• TASK DESCRIPTION: Format the material as a numbered list, starting with the line that contains "You are a GUI" and continuing through the end of the material, with blank lines dropped. Leave the pictures out of the answer.

• INPUT RECORDS:
◆ ◆ ◆

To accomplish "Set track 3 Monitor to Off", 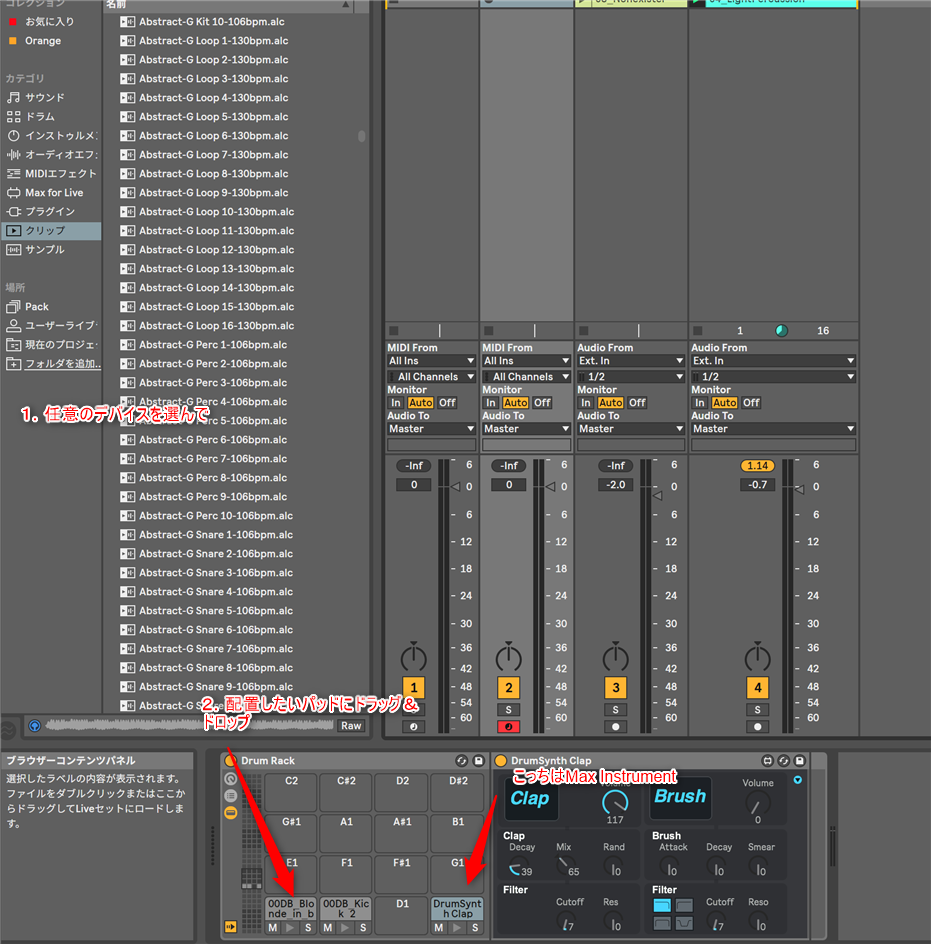I will [637, 403].
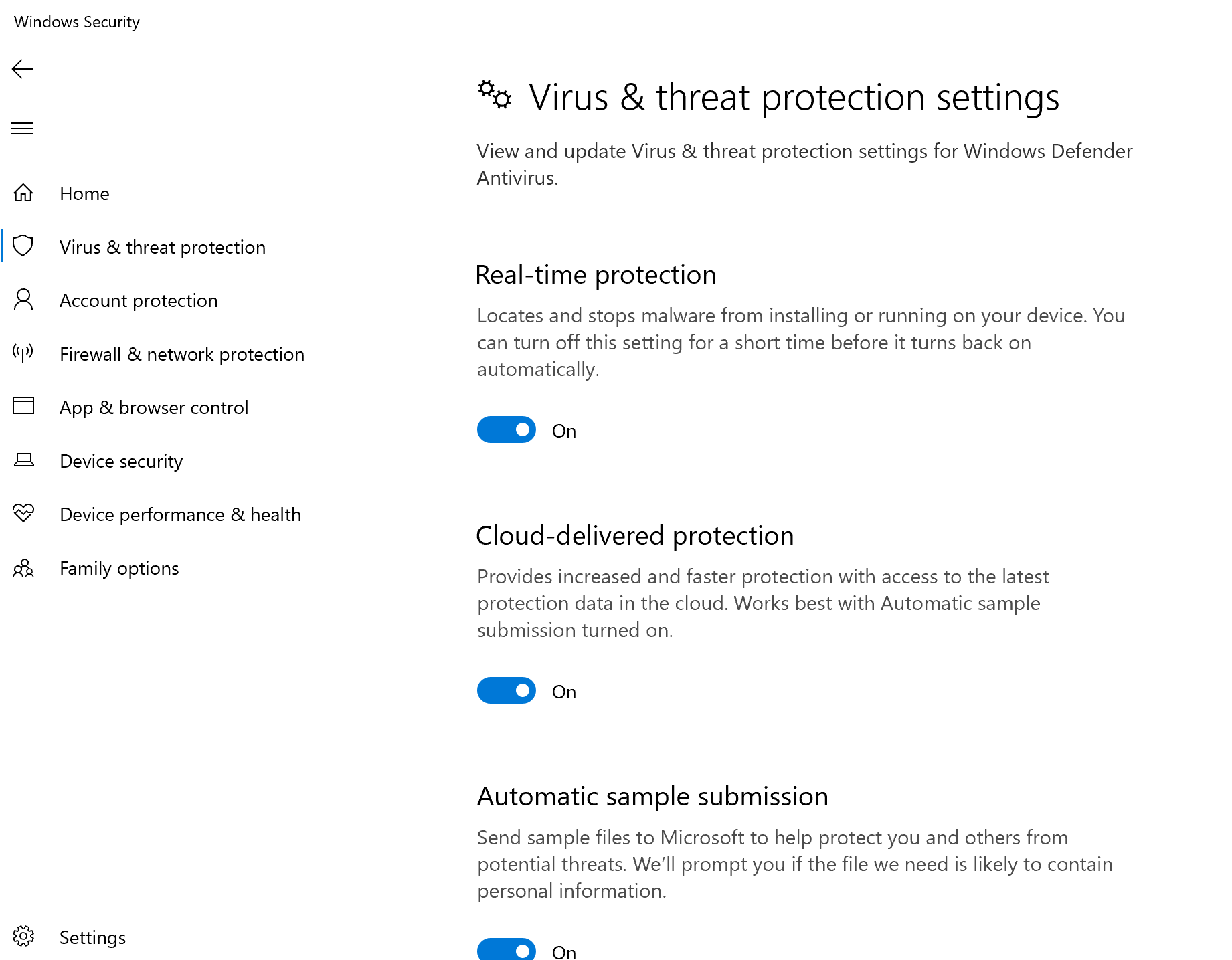Click the Family options people icon

point(23,568)
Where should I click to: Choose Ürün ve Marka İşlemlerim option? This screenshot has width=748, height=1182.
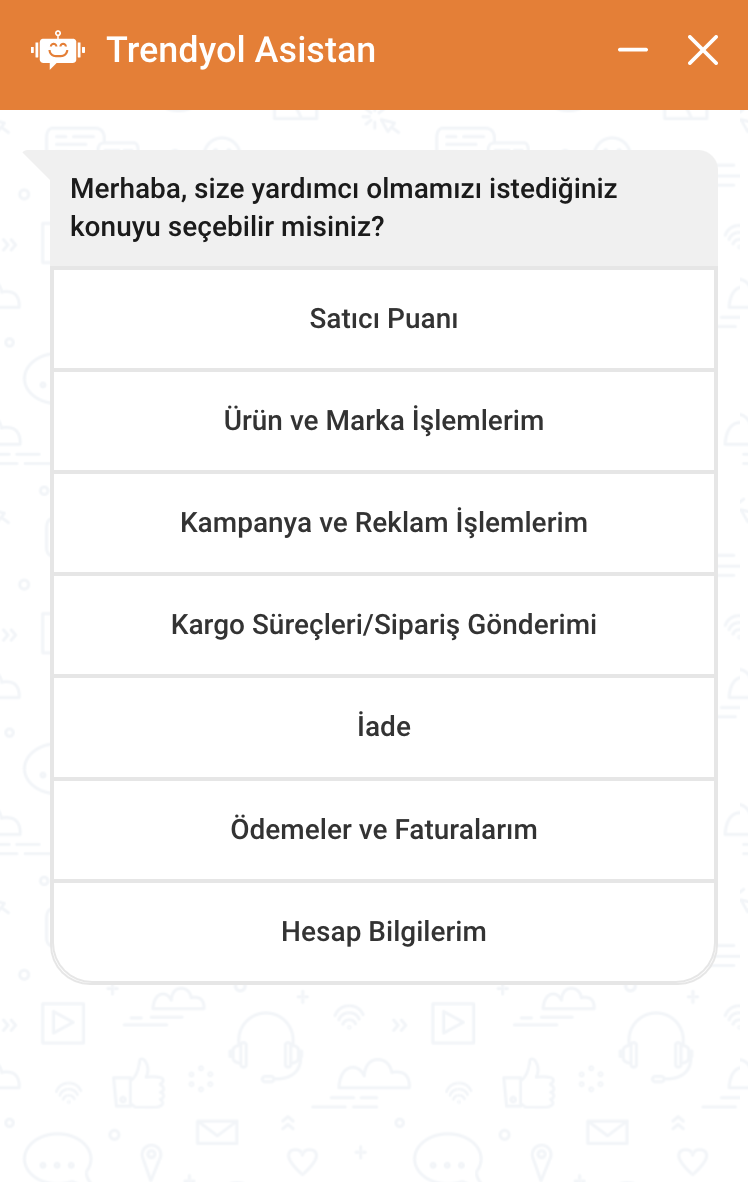(384, 421)
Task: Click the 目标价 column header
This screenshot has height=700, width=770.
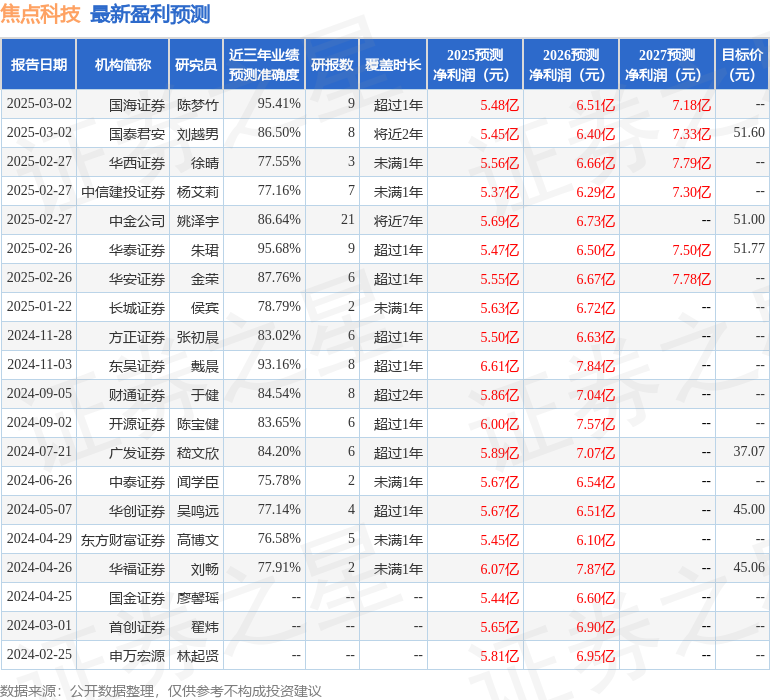Action: pos(742,65)
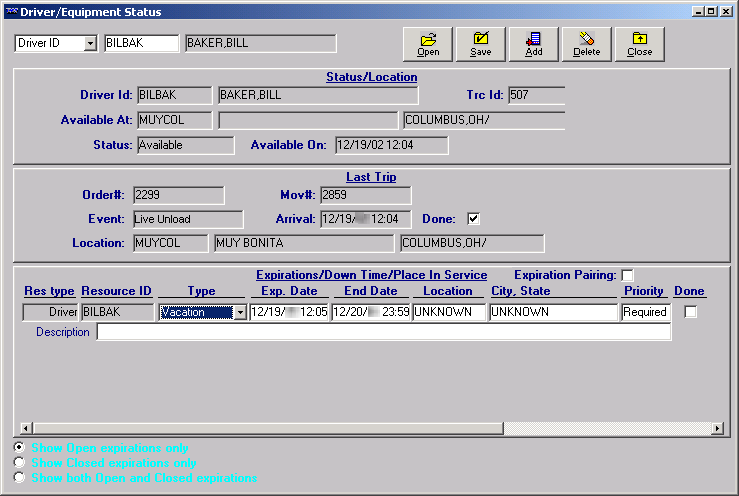The image size is (739, 496).
Task: Click the Add record icon button
Action: (x=534, y=43)
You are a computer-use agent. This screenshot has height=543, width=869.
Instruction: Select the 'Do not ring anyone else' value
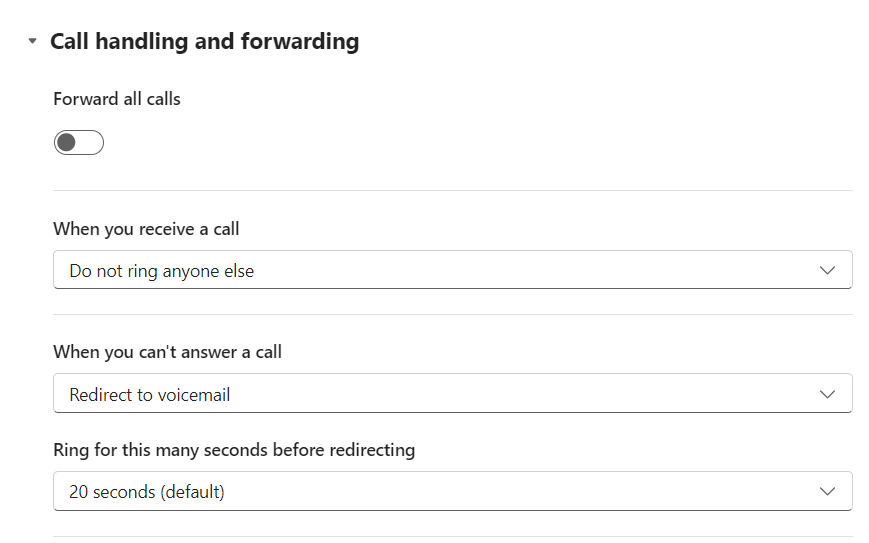tap(161, 271)
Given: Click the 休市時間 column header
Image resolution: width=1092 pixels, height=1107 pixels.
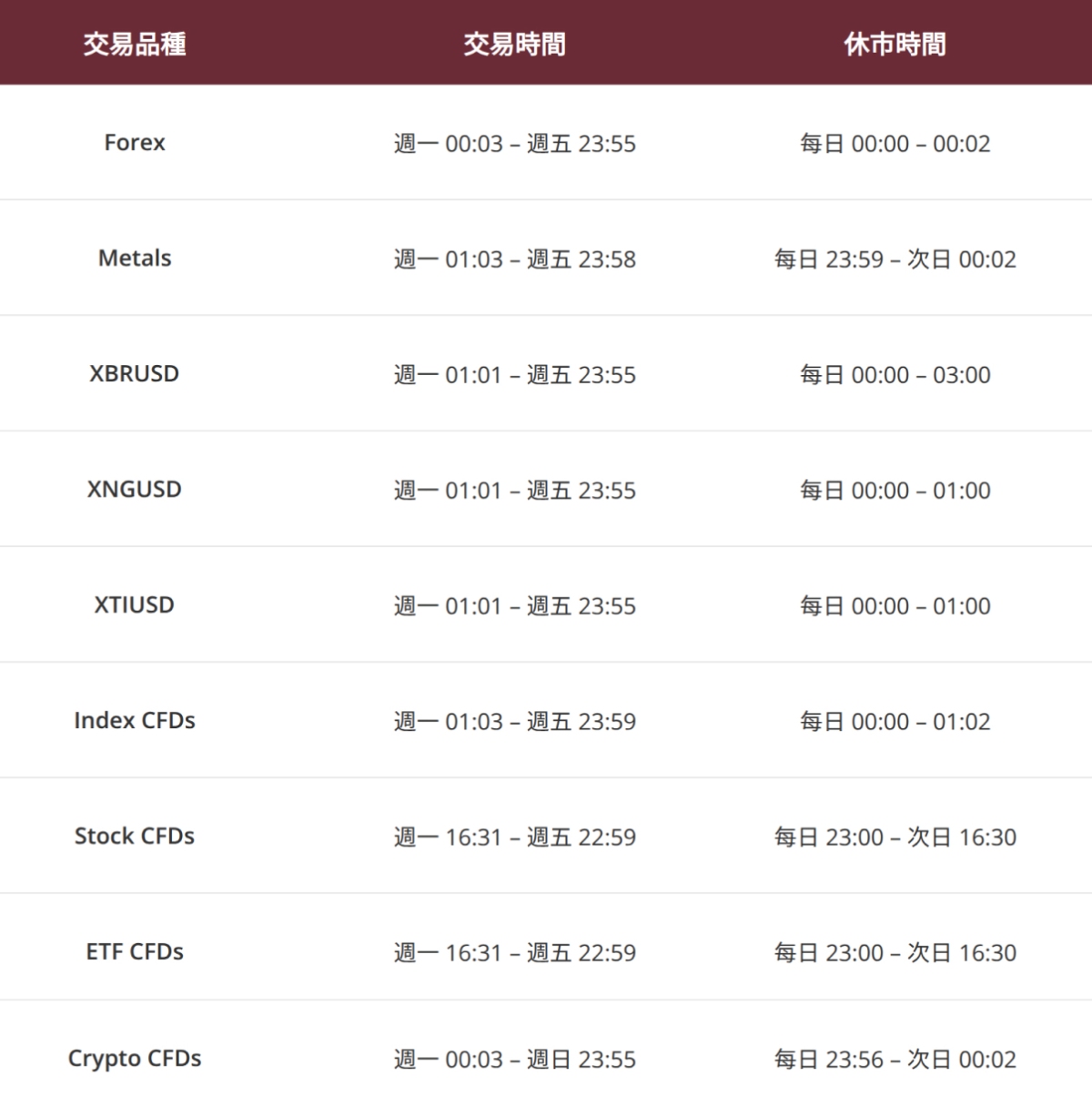Looking at the screenshot, I should point(895,44).
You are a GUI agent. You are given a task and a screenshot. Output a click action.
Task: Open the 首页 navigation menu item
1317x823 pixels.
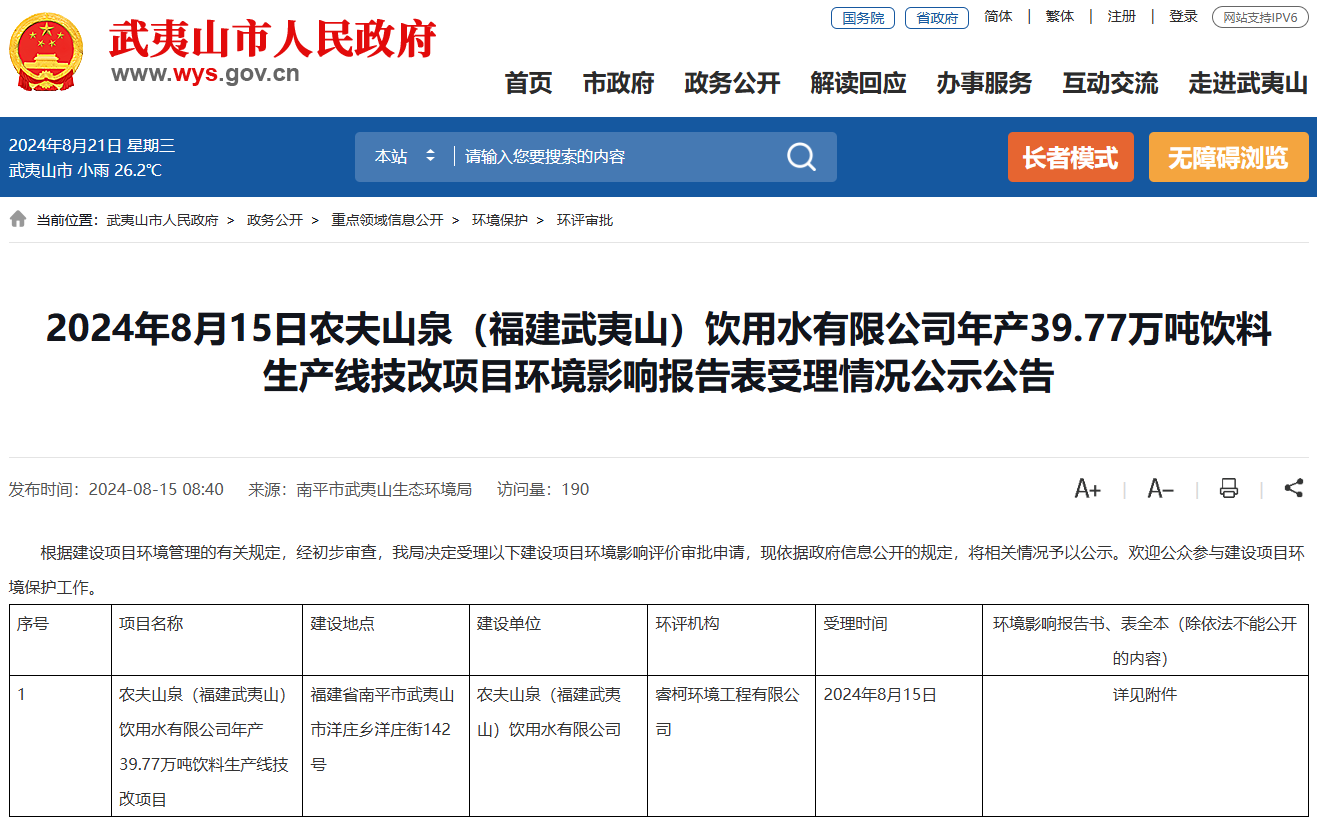click(528, 84)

◆ ◆ ◆

• TASK RESULT:
1. You are a GUI agent. You are given a task and a screenshot. Output a click action.
2. Task: Open the 首页 navigation menu item
3. 1317x823 pixels.
4. click(528, 84)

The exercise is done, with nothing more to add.